With Sobotka fleeing to Russia, it looks like the Blues are going to replace him with Steve Ott. Should fans be worried? Yes.

Scott Rovak-USA TODAY Sports

Here is your quick fancystats look at what Vladimir Sobotka has provided to the St. Louis Blues compared to what Steve Ott has to offer this team.  The numbers do not look very promising.

First, I took a look at the Behind the Net data.  This site's corsi number is actually a corsi per 60 minutes of ice time played.  All the data is at even strength.  It is pretty clear to see the difference between these two players.  Just eyeballing the charts you can see the trends favor Sobotka.

Next, I took a look at the With Or Without You data from the Hockey Analysis site.  This site breaks out corsi for and goals for percentages based on when a player was playing with or without a specified player.  This gives you a better idea of the impact a specific player has on his team when they are on or off the ice.  This is a bit more complicated look.  First take a look at the dark gray average lines.  You can see the Blues' players on average have similar corsi for percentages when they are not playing with either Ott or Sobotka.  But the real difference is with the corsi for percentage average.  Blues' players on average have better possession when they play with Sobotka than when they play with Ott.  Click on the positions or player names in the table at the bottom to highlight them on the chart above.  The dark black lines on the chart are just a reference point to show you where 50% is on the axis.

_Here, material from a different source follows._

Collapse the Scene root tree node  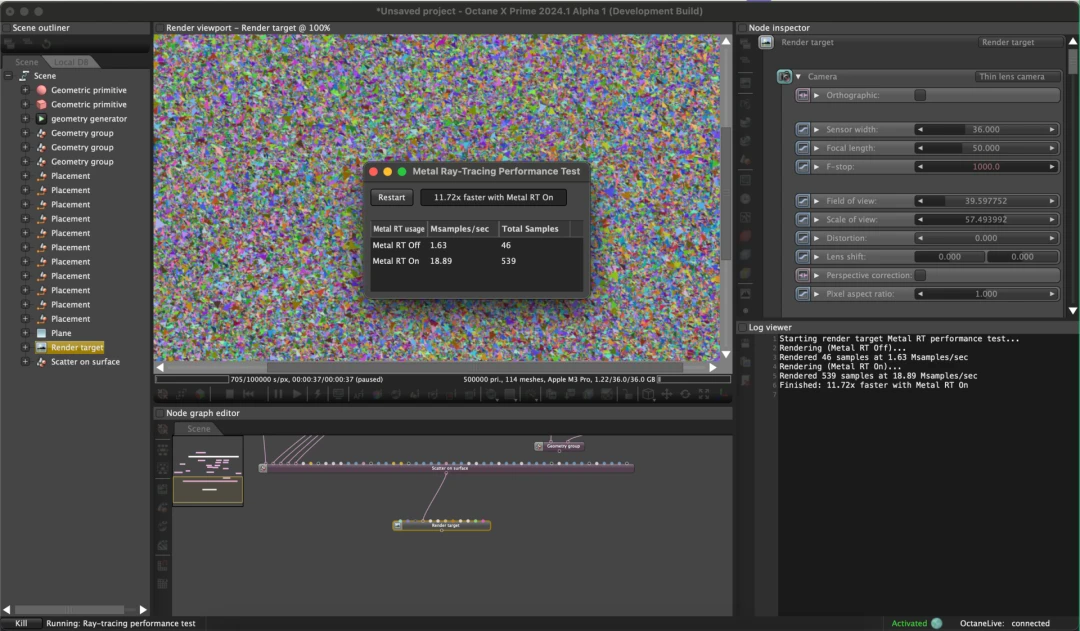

The third tab is using the same data set from Hockey Analysis and presents a more simple view of corsi for and goals for percentages for Blues players playing with or without Ott or Sobotka.  The corsi for bar chart favors Sobotka, but the goals for chart really show what the Blues are losing with Sobotka's departure.  And it is the last thing the Blues need a deficit in, goal scoring.  When Sobotka is on the ice, more Blues' players have an above 50% goals for than when those same players play with Ott.

Finally, the last tab is another scatterplot that shows a modified player usage chart game by game.  This view is comparing Sobotka's and Ott's quality of competition each game against their corsi for percentage.  The bubbles are sized by their percentage of offensive zone starts.  With this view, I am trying to compare each player's performance per game.  You will notice that in most games, Sobotka's bubble is almost always to the right of Ott (which means higher corsi) and Sobotka tends to see higher quality of competition.  This data comes from which posted a line by line comparison of Sobotka and Ott yesterday on Twitter.


Bottom line?  Replacing Sobotka with Ott is not a recipe for success for a Blues' team whose number one problem is scoring goals.  Sobotka, while not necessarily a 2nd line player, propelled his teammates to better possession and scoring, more so than Ott has with his brief time with the Blues.  After all the success on draft day and with free agent signings, this is a black mark on what has been a rather inspiring off season for the Blue Note.

Keep in mind that when comparing Ott and Sobotka that Ott spent the last season and a half with a horrible team while Sobotka has been playing on one of the best possession teams in the NHL.  That is why I limited Otts stats to mostly just his time with the Blues.